Arlindão foi preso, em 1971, por envolvimento com o Esquadrão da Morte, embrião das milícias atuais. Mas seu filho continuou a frequentar a casa do sambista fundador do Grêmio Recreativo de Arte Negra e Escola de Samba Quilombo. A primeira vez de Arlindo em um estúdio foi para gravar cavaquinho no disco "Samba de Roda" (1975), de Candeia. Tinha apenas 15 anos. "O Arlindo estava ali, pequeno, tocando com ele e pegando muitos ensinamentos de negritude. Tanto que, no Fundo de Quintal, ele fez muitos sambas desse jeito. Candeia foi seu grande professor", diz Salles.
Foi dessa fonte que nasceram os pout-pourris de partido-alto que marcaram o repertório do Fundo de Quintal. Arlindo entrou no grupo em 1981, substituindo Jorge Aragão no banjo. E o entrosamento com Sombrinha gerou ciúme nos outros integrantes. Foram dez álbuns até sua saída, em 1993 --entre discos de ouros e de platinas.
Outra fonte de inspiração foi seu conturbado relacionamento amoroso. Arlindo e Babi ficaram noivos em 1986, mas brigas e traições resultavam em constantes idas e vindas. Algumas geraram clássicos cantados até hoje, como "Vai Embora Tristeza". Outras são feridas que não devem ser romantizadas, como o nascimento de outro filho, Kauan Felipe, fruto de outra relação.
Arlindo e seu banjo continuaram fazendo história. Após Almir Guineto se afastar do instrumento, por problemas nos dedos, Arlindo se torna um dos principais músicos a dar continuidade ao legado sonoro do Fundo de Quintal. "É o cara que mais gravou banjo.

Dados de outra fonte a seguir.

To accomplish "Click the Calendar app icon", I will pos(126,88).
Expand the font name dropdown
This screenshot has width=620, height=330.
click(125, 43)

Ele conta três mil músicas, mas acho que são mais. Porque ele praticamente morava nos estúdios", diz o autor do livro.
Para Marcos Salles, Arlindo Cruz "é o elo entre Candeia e Só No Sapatinho" --grupo que se destacou no pagode romântico dos anos 1990. Ele foi compositor de inúmeros sucessos do samba e do pagode atual, mandando letras e insistindo para entrar nos discos dos artistas do segmento. "Ele queria ser padrinho do mundo todo", brinca o biógrafo.
A intensidade descrita ao longo do livro pareceu transbordar em outros aspectos de sua vida. Um capítulo à parte é dedicado à relação do Arlindo com as drogas, em especial à cocaína. "Nos anos 80, só não foi na cocaína quem não quis. Eu estive com ela do meu lado, mas aprendi com o Milton [Manhães] a lidar com isso. Era um tempo que chegava com muita facilidade. Quem entrava nisso, para sair , era uma luta. E o Arlindo brigou eternamente para sair".
Em trecho do livro, Arlindinho diz que seu pai estava limpo em 2017: "Ele chegou a parar. O início de 2017, ano do AVC, foi disparado o melhor dele. Não bebia, só fumava maconha, que dizia que não ia parar nunca. Falaram que ele tava cheirado no dia do AVC. Zero. Não estava. É claro que o histórico atrapalhou na recuperação, mas meu pai estava limpo. Há uns sete, oito meses sem cheirar".
Babi confessa que ainda não conseguiu ler o livro todo. O peso emocional é grande. Arlindo está internado desde 25 de março com pneumonia. "Ele estava com a alta assinada pelos médicos, mas dependia da chegada do homecare. Como teve feriado de Corpus Christi, o equipamento não chegou. Nesse ínterim, ele deu uma piorada. Continuamos no hospital", relata.
"São oito anos em que a cada internação ele fica menos resistente", diz. Mesmo assim, houve momentos de esperança: "Ele chegou a esboçar algumas palavras. Eu dizia: 'pai, você tá de saco cheio de estar deitado nessa cama, né?'. E ele dizia: 'tô'. 'Pai, você me ama?'. Ele: 'a-mô'. Isso para mim era muita coisa".
Agora, Babi é a sua cuidadora. "O Arlindo deixou de ser meu marido para ser meu filho. Para ser mais dependente de mim do que meus netos. Meus netos reclamam de fome, de sede. O Arlindo, eu tenho que adivinhar. Tenho que usar minha sensatez e nossos mais de quarenta anos de convivência para entender suas expressões", diz, emocionada.
"É no toque que eu descubro se ele está com dor de ouvido, é no toque que eu descubro se ele está com gases. Não tem ninguém nessa vida que é capaz de ficar no meu lugar."